Part Two: The Rock Dam
"The Rock Dam" probably doesn't invoke the same flood of memories, ideas, and thoughts for you as it does for me, so I suppose a bit of background is in order. For as long as I can remember, every time we've gone to a family reunion or gone camping, (any summertime event at that site, really) there was a habitual building up of the rock dam. I remember being told at a young age, when I had become decidedly bored with the shallow depth of the creek, that it could be improved by the simple movement of rocks. Every year, even when my father was a child, the rock dam has been built up to create the ideal creek, only to break again sometime between that reunion and the next. But that certainly isn't a complaint, for if something is not broken, there is no need to fix it, and fixing it, in this case, is more than half the fun.

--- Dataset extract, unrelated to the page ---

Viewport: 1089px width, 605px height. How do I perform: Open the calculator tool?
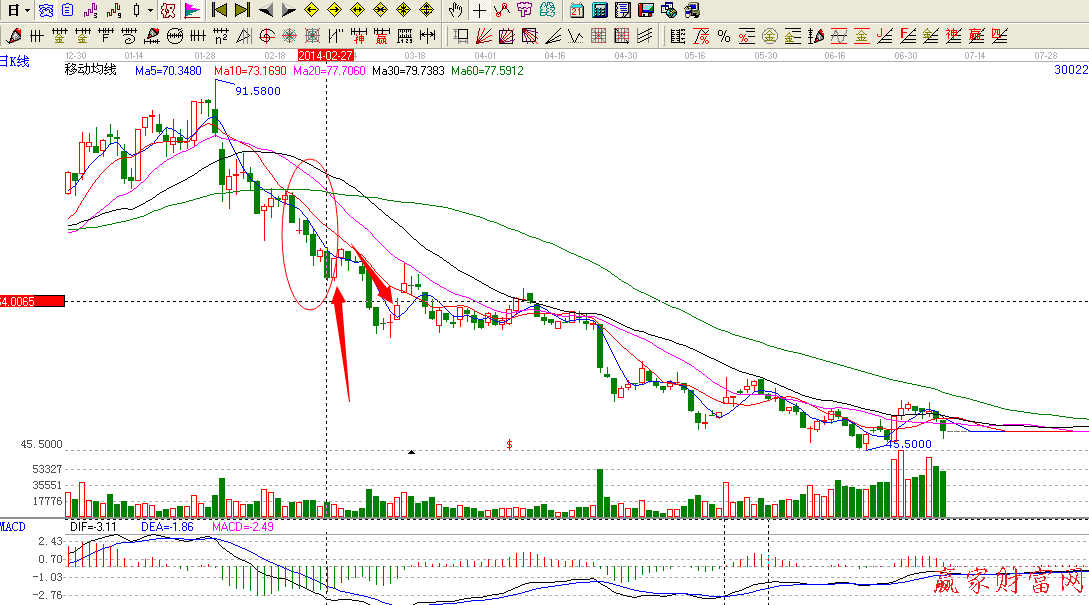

And so it came about, last weekend, as I was placing rocks that had fallen back on the dam, that I thought about this: the time line of this dam--its past, its present, its future. Will this still be a great entertainment in ten years? Twenty? Fifty? No one can say. I felt hopeless for a moment at the thought: We've so much technology already in this age, it's a wonder the dam is still being built; the future can only hold more "improvements" which, I'll admit, may make life easier (or entertainment more accessible from any place), but then what is to become of these simple pleasures? But that isn't to say we're helpless to what the future holds. By example, we can teach. By simply continuing in what we have done, we encourage future generations to do the same. And to think--this is how tradition is born; this is how tradition lives and breathes. We can't guarantee a tradition's survival, but when one does his part in carrying it out, he must simply rely on the future generation's willingness to continue in those ways, to hopefully see the same value in it. It's like planting a seed--you can water it and enjoy it, and you don't know whether in 10 years it will be flourishing or pulled out or ignored, but you do know that there is no great chance of anyone enjoying it if you don't plant it.

So that's it--just a few thought thunk while moving rocks after little sleep in a tent in the woods.